→ DOCUMENT PASSAGE
Reputation: 5242
Sorry for bad topic but I wasn't sure what to call it..
I have a table looking like this:
+-----++-----+
| Id ||Count|
+-----++-----+
| 1 || 1 |
+-----++-----+
| 2 || 5 |
+-----++-----+
| 3 || 8 |
+-----++-----+
| 4 || 3 |
+-----++-----+
| 5 || 6 |
+-----++-----+
| 6 || 8 |
+-----++-----+
| 7 || 3 |
+-----++-----+
| 8 || 1 |
+-----++-----+
I'm trying to make a select from this table where every time the SUM of row1 + row2 + row3 (etc) reaches 10, then it's a "HIT", and the count starts over again.
Requested output:
+-----++-----++-----+
| Id ||Count|| HIT |
+-----++-----++-----+
| 1 || 1 || N | Count = 1
+-----++-----++-----+
| 2 || 5 || N | Count = 6
+-----++-----++-----+
| 3 || 8 || Y | Count = 14 (over 10)
+-----++-----++-----+
| 4 || 3 || N | Count = 3
+-----++-----++-----+
| 5 || 6 || N | Count = 9
+-----++-----++-----+
| 6 || 8 || Y | Count = 17 (over 10..)
+-----++-----++-----+
| 7 || 3 || N | Count = 3
+-----++-----++-----+
| 8 || 1 || N | Count = 4
+-----++-----++-----+
How do I do this, and with best performance? I have no idea..
Upvotes: 5
Views: 196
Reputation: 1271003
You can't do this using window/analytic functions, because the breakpoints are not known in advance. Sometimes, it is possible to calculate the breakpoints. However, in this case, the breakpoints depend on a non-linear function of the previous values (I can't think of a better word than "non-linear" right now). That is, sometimes adding "1" to an earlier value has zero effect on the calculation for the current row. Sometimes it has a big effect. The implication is that the calculation has to start at the beginning and iterate through the data.
A minor modification to the problem would be solvable using such functions. If the problem were, instead, to carry over the excess amount for each group (instead of restarting the sum), the problem would be solvable using cumulative sums (and some other trickery).
Recursive queries (which others have provided) or a sequential operation is the best way to approach this problem. Unfortunately, it doesn't have a set-based method for solving it.
Upvotes: 5
Reputation: 7097
How about this using Running Totals:
DECLARE @Data TABLE(
Id INT
,SubTotal INT
)
INSERT INTO @Data
VALUES(1, 5)
INSERT INTO @Data
VALUES(2, 3)
INSERT INTO @Data
VALUES(3, 4)
INSERT INTO @Data
VALUES(4, 4)
INSERT INTO @Data
VALUES(5, 7)
DECLARE @RunningTotal INT = 0
DECLARE @HitCount INT = 0
SELECT
@RunningTotal = CASE WHEN @RunningTotal < 10 THEN @RunningTotal + SubTotal ELSE SubTotal END
,@HitCount = @HitCount + CASE WHEN @RunningTotal >= 10 THEN 1 ELSE 0 END
FROM @Data ORDER BY Id
SELECT @HitCount -- Outputs 2
Having re-read the question I see this does not meet the required output - I'll leave the answer as it may be of some use to someone looking for an example of a running total solution to this type of problem that doesn't need each row tagged with a Y or an N.

→ DATA EXTRACT
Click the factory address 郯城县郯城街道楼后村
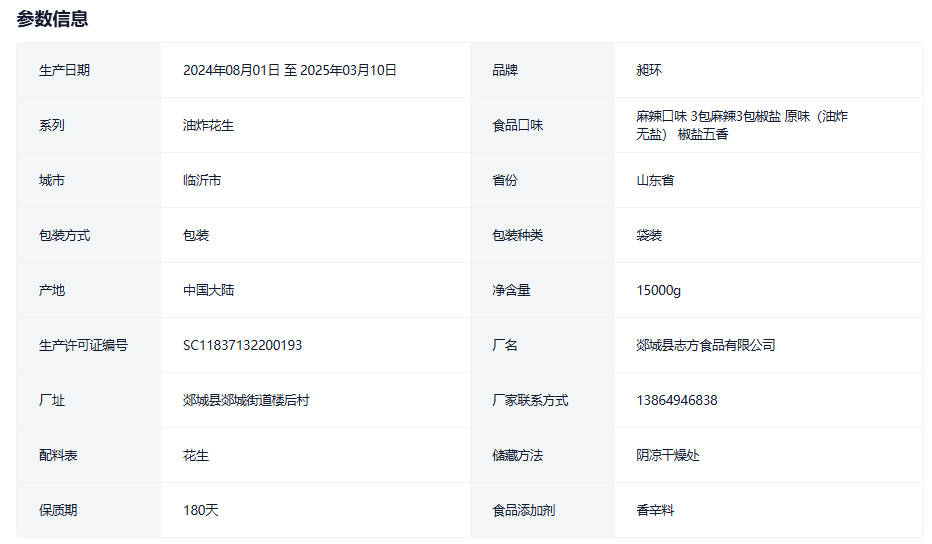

→ TO BE DONE
Using the SQL running-total thread, decide whether each statement below agrees with it. Answer yes or no for each, and quote the words of the thread that settle it. 1. The poster's requested output marks the row with Id 5 as a hit. 2. One reply states that window or analytic functions cannot solve the problem. 3. The reply with the running-total code says its code produces the required output.

→ TASK ANSWER
1. No: "| 5 || 6 || N | Count = 9"
2. Yes: "You can't do this using window/analytic functions, because the breakpoints are not known in advance."
3. No: "Having re-read the question I see this does not meet the required output"